A bearish rejection pattern features a long wick at the upper part of the body. This is an indication that when the prices of the underlying asset attempt to rise, they encountered a resistant and the market rejected the move toward higher prices.
At the other end of the spectrum is the bullish rejection pattern, which features a longer wick on the lower part of the body. Contrary to the bearish pattern, this bullish pattern forms when prices attempt to move toward a lower trend and encounter a support level that causes the markets to reject the price move. In effect, the prices are pushed back toward the opening price.
The bearish rejection pattern is an excellent signal for impending weaknesses in price movements and it offers an opportunity to enter into short positions.
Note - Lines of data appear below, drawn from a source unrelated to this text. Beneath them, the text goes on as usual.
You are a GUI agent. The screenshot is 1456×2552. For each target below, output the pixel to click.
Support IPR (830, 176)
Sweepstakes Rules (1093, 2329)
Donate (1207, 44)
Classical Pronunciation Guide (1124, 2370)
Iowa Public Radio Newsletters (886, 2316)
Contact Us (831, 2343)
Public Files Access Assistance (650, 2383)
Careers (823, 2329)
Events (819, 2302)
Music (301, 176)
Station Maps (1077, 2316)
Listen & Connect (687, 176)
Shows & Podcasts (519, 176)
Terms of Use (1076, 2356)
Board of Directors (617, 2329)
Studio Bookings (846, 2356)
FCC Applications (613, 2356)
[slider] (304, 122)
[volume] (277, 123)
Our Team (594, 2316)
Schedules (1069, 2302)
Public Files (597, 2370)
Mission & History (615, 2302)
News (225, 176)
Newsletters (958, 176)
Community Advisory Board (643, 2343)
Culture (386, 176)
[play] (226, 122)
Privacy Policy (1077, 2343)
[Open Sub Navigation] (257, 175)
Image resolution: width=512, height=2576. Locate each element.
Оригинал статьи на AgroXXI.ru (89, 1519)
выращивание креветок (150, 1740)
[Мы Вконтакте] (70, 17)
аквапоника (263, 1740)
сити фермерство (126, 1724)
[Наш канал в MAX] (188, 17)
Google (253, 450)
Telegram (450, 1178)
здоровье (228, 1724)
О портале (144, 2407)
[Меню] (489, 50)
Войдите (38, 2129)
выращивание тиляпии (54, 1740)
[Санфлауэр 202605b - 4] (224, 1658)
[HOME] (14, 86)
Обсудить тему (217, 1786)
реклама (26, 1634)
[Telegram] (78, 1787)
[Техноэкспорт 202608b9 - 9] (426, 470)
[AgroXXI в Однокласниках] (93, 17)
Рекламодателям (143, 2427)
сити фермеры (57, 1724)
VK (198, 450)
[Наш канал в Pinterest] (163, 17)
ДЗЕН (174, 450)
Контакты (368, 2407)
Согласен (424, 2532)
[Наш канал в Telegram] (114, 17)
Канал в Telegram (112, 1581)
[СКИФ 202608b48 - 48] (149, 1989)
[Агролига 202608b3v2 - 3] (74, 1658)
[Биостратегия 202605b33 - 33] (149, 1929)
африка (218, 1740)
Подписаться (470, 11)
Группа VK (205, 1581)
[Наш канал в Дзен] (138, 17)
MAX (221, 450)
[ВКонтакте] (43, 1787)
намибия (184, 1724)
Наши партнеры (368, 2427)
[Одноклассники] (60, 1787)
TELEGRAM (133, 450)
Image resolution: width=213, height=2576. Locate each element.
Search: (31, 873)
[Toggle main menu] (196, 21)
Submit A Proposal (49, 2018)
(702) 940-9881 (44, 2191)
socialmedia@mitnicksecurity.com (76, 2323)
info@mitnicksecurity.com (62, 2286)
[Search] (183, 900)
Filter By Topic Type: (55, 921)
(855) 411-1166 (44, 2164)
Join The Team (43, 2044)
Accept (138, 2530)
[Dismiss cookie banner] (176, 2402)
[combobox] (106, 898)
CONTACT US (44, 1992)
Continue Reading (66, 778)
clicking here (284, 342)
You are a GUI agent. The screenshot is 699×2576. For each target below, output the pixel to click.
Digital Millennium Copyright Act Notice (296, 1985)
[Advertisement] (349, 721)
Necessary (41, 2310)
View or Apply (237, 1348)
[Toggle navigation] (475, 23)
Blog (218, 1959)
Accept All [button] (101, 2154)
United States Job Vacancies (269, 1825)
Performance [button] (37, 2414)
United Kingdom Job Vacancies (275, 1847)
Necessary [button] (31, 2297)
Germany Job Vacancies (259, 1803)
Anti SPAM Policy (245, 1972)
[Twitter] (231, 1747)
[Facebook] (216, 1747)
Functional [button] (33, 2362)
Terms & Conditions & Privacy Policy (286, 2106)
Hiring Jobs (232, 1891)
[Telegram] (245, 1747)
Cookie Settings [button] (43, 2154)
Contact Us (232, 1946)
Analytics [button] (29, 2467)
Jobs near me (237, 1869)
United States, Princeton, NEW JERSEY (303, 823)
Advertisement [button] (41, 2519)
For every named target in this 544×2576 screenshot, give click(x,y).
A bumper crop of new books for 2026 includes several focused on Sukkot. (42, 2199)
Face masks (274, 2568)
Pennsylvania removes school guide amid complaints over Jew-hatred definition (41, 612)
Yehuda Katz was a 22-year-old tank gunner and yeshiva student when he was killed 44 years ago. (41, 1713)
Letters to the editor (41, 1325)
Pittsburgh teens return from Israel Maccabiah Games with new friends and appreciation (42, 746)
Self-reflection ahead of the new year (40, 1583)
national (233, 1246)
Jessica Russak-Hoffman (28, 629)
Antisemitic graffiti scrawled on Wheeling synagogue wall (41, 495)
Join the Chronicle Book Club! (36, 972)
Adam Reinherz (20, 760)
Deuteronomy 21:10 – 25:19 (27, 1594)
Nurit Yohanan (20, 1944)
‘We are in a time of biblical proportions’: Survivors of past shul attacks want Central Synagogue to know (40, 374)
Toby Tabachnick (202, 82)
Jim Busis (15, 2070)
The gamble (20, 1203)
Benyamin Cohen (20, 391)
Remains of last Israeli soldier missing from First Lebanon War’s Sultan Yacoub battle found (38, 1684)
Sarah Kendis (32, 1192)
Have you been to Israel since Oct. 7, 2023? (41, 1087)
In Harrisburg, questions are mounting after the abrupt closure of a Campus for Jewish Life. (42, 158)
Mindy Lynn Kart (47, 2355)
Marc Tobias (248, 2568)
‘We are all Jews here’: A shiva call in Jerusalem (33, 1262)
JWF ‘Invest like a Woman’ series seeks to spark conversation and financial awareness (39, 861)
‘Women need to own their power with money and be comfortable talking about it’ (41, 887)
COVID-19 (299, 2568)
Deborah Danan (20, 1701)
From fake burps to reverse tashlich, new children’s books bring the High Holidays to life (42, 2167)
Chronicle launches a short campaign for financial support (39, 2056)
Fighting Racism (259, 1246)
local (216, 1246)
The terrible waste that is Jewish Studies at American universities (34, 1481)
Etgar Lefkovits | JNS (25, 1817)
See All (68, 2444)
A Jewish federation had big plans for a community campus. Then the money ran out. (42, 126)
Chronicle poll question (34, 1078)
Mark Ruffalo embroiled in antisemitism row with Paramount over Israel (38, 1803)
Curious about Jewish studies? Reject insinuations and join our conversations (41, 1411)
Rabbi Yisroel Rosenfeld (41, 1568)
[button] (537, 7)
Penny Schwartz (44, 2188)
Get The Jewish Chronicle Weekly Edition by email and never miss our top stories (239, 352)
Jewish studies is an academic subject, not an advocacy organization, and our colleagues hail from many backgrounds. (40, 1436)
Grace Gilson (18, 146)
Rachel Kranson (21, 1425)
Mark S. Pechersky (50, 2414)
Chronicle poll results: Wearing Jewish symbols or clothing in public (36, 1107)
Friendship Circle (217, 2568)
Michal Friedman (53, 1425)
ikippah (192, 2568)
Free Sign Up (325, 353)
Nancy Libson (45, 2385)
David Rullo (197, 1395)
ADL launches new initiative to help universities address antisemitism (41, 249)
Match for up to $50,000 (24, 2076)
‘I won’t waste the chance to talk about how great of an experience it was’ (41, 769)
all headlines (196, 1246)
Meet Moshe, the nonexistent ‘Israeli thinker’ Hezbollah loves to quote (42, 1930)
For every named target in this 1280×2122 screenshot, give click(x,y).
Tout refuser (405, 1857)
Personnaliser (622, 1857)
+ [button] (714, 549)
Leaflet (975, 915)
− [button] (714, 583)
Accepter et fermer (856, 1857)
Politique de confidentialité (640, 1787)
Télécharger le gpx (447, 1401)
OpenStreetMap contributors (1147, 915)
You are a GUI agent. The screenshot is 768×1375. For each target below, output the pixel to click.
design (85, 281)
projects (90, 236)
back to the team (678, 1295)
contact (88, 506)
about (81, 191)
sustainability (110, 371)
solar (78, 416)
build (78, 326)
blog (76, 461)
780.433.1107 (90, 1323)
Here’s how one can summarize the bearish rejection pattern:
The formation occurs when the markets reject low or high price movements. As such, the prices will move in a single direction and then reverse to end the session close to or past the opening price.
The pattern is characterized by open and close prices that are very close to each other. Both the close and the open are also usually nearer to the end of the pin bar.
Ideally, the rejection bar tail should be longer than the body—this is an indication of a more significant rejection of high or low price movements. In a bearish formation, the head of the rejection embodies the highest price on the candle.
Trading the bearish rejection pattern
The most important factor to look out for when trading rejection pin bars is their location on the charts. Trading pin bars randomly without taking into consideration their location could result into a potential for low-rewards and high-risk trade. What you really want to look out for are the reversal points in the market, in terms of the location of the pin bars. The support and resistance levels are common reversal points that can be mapped out using weekly or daily durations.
Say you opt to trade within a weekly period, when the price movement heads toward the support and resistance levels within this time frame, a substantial price action is expected. The support and resistance levels create a lot of buzz in the market and they are worthwhile paying attention to.
To make the most of bearish pin bars, it is recommendable to trade along with the trend unless the pattern forms as a result of a significant reversal point in the market caused by an encounter with support or resistance levels.